The changes to Inheritance Tax (IHT) announced by the Chancellor earlier this year should make it easier for individuals to leave their property to their families free of IHT, but how will the new rules work in practise?
In effect, the changes introduce an additional nil-rate band where a person leaves residential property to direct descendants. It should be noted that the new allowance is not yet in force; the relief will be introduced for deaths on and after 6th April 2017. It will start at £100,000 and will increase by £25,000 increments over the following three tax years to reach £175,000 in 20/21. It will be in addition to the existing nil-rate band (currently £325,000) so by 20/21, you will be able to leave £500,000 in total free of tax.

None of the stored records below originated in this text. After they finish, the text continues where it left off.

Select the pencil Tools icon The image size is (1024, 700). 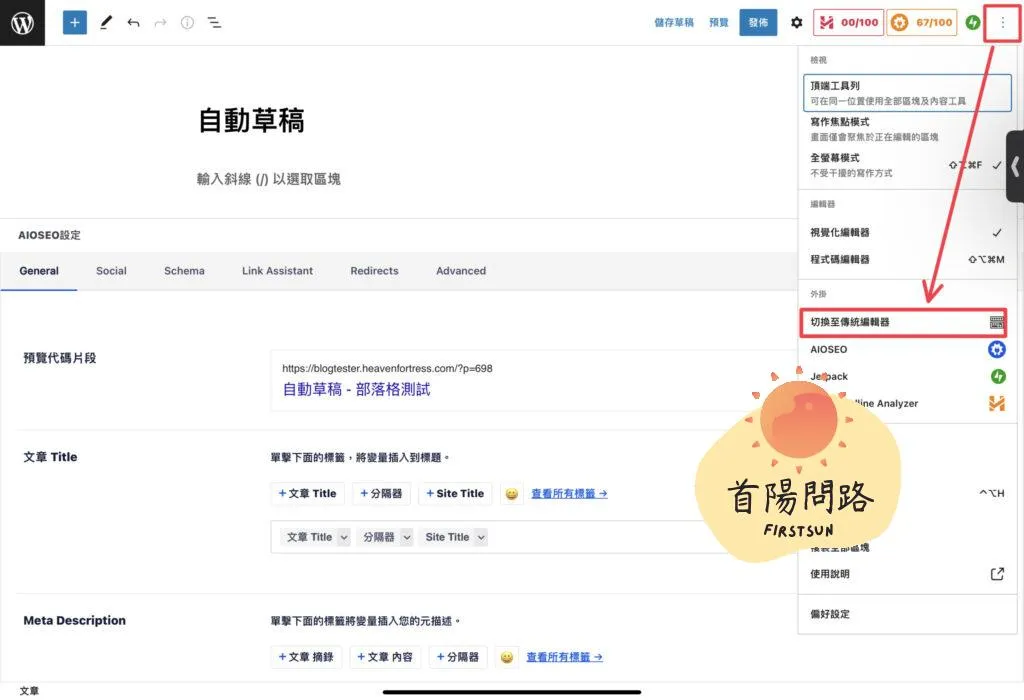tap(106, 22)
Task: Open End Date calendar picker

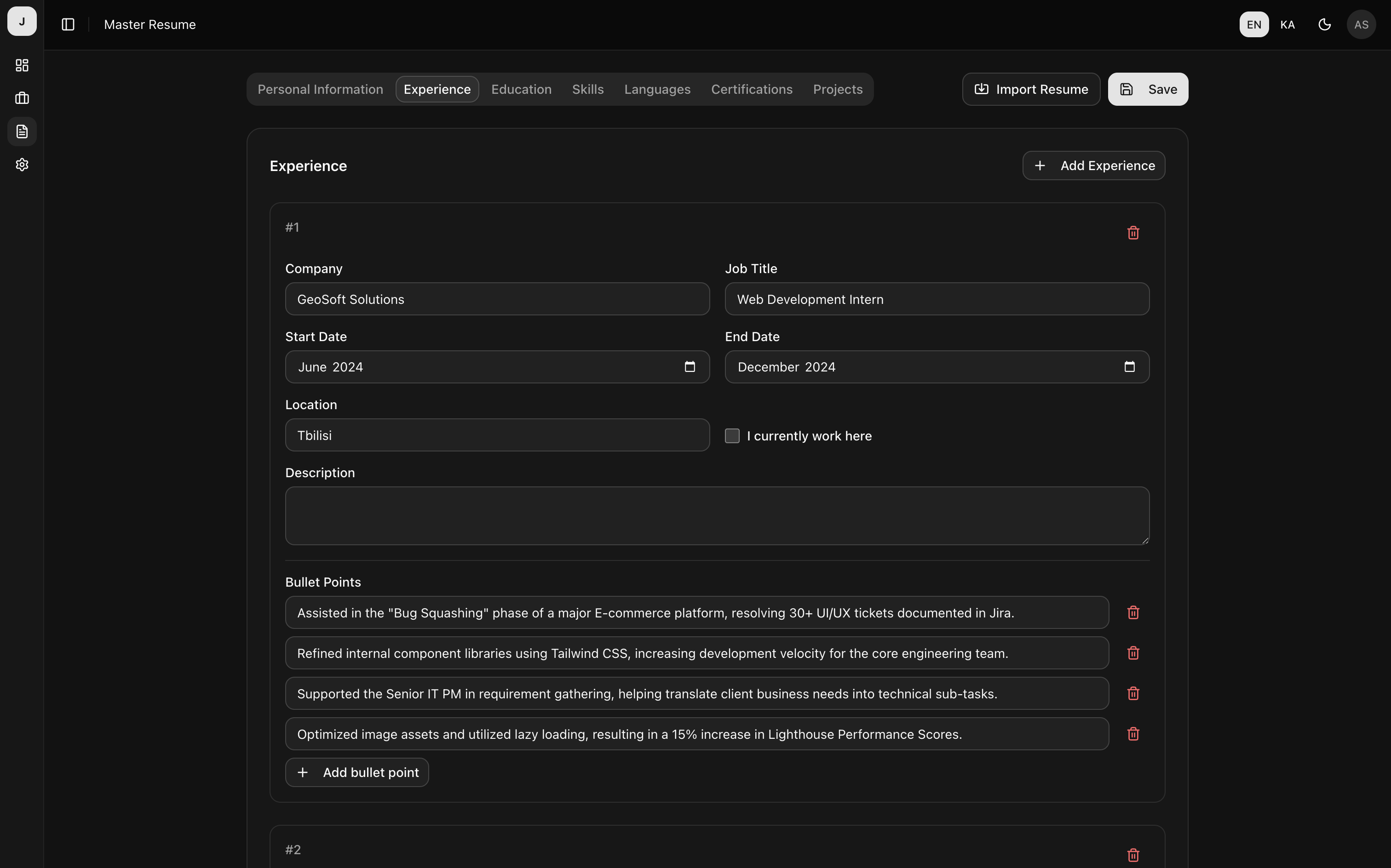Action: pos(1129,367)
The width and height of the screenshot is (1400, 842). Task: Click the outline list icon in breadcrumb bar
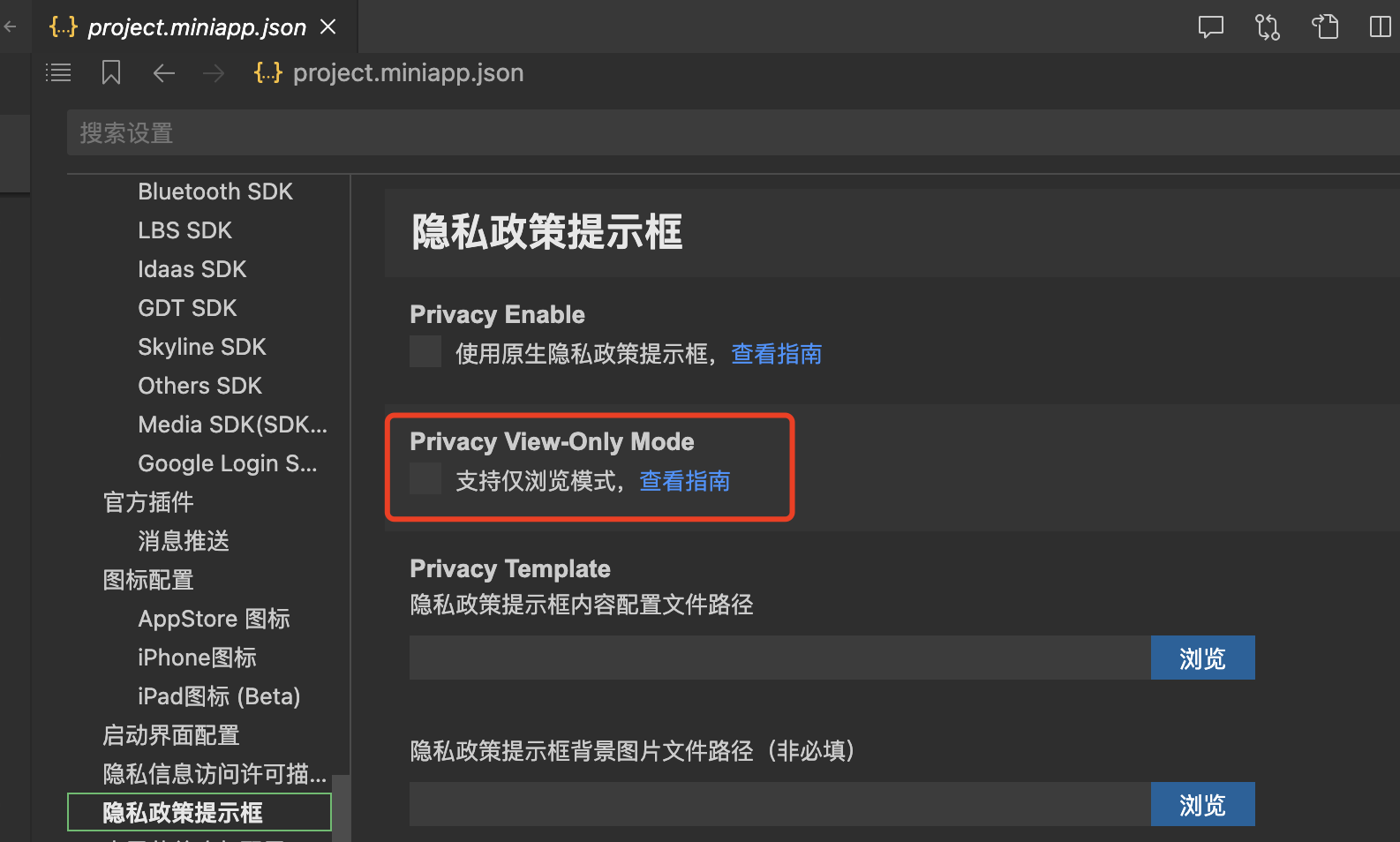click(58, 72)

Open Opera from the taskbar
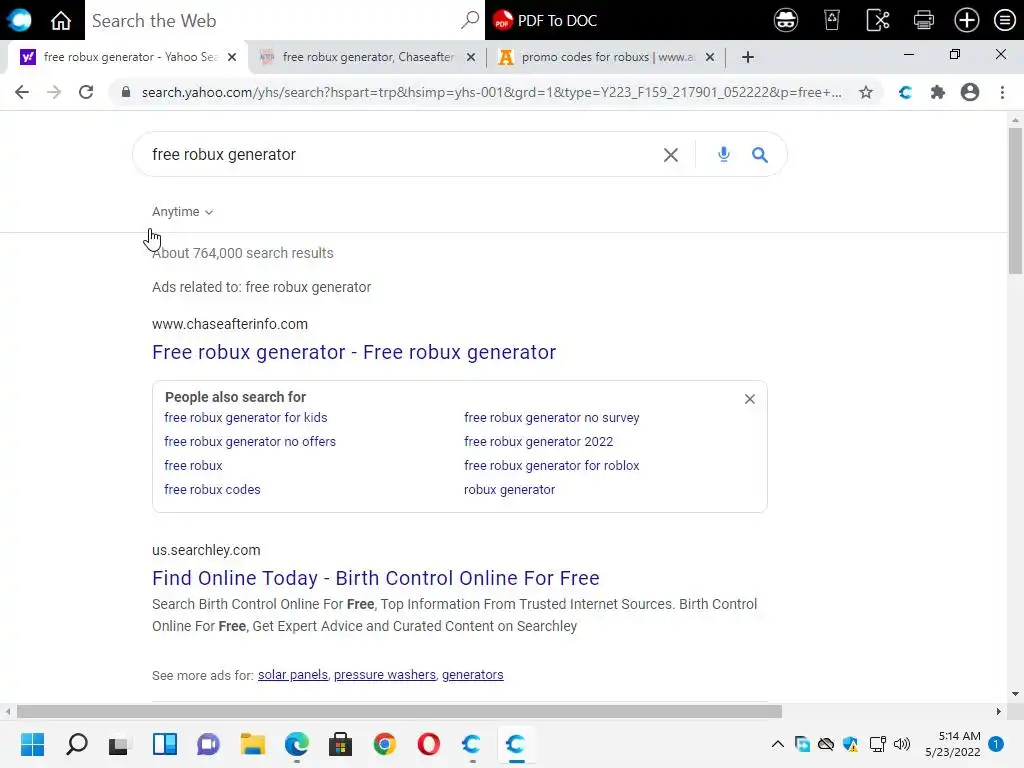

The additional allowance will only apply when the residential property is left to direct descendants or is ‘closely inherited’. The legislation includes step-children, adopted children and foster children within this definition.
For those with higher value estates, the new allowance will be of limited value. Where a person’s net estate is valued at over £2,000,000, the additional allowance will be reduced by £1 for every £2 over the limit.
The proposed legislation addresses a major concern for older people who may be thinking about down-sizing or who sell their property to go into long-term care. Where property is sold on or after 8th July 2015, you can effectively ‘bank’ the relief which can then be used when you pass on assets of an equivalent value to a descendant. However, it is fair to say that the details on this element are not yet clear and will be subject to further consultation.
The new allowance will not apply where a property is gifted during lifetime, even to direct descendants. So if a person transfers their home to their children and dies within seven years, the value of the transfer is potentially chargeable to IHT with no increased allowance available.
From these details you can see that there are inequalities with the new allowance. The political premise was to reward hard-working people who want to pass on their home to their children. But what if you are a hard-working person without children? Why can’t you have the benefit of the allowance for your nephew and niece who may be very deserving or for the benefit of your sibling with whom you have lived all your life? What if you have put your hard-earned wealth into assets other than a property; a business or investments? Why shouldn’t your estate also benefit? In reality, it would have been much simpler to increase the overall level of the nil-rate band so that all could benefit from it.
The legislation has not yet been enacted and there may yet be further changes. As the detail becomes clearer, it may be a good opportunity to review your Will and estate planning to ensure that the arrangements you have in place will enable you to take full advantage of the increased allowance.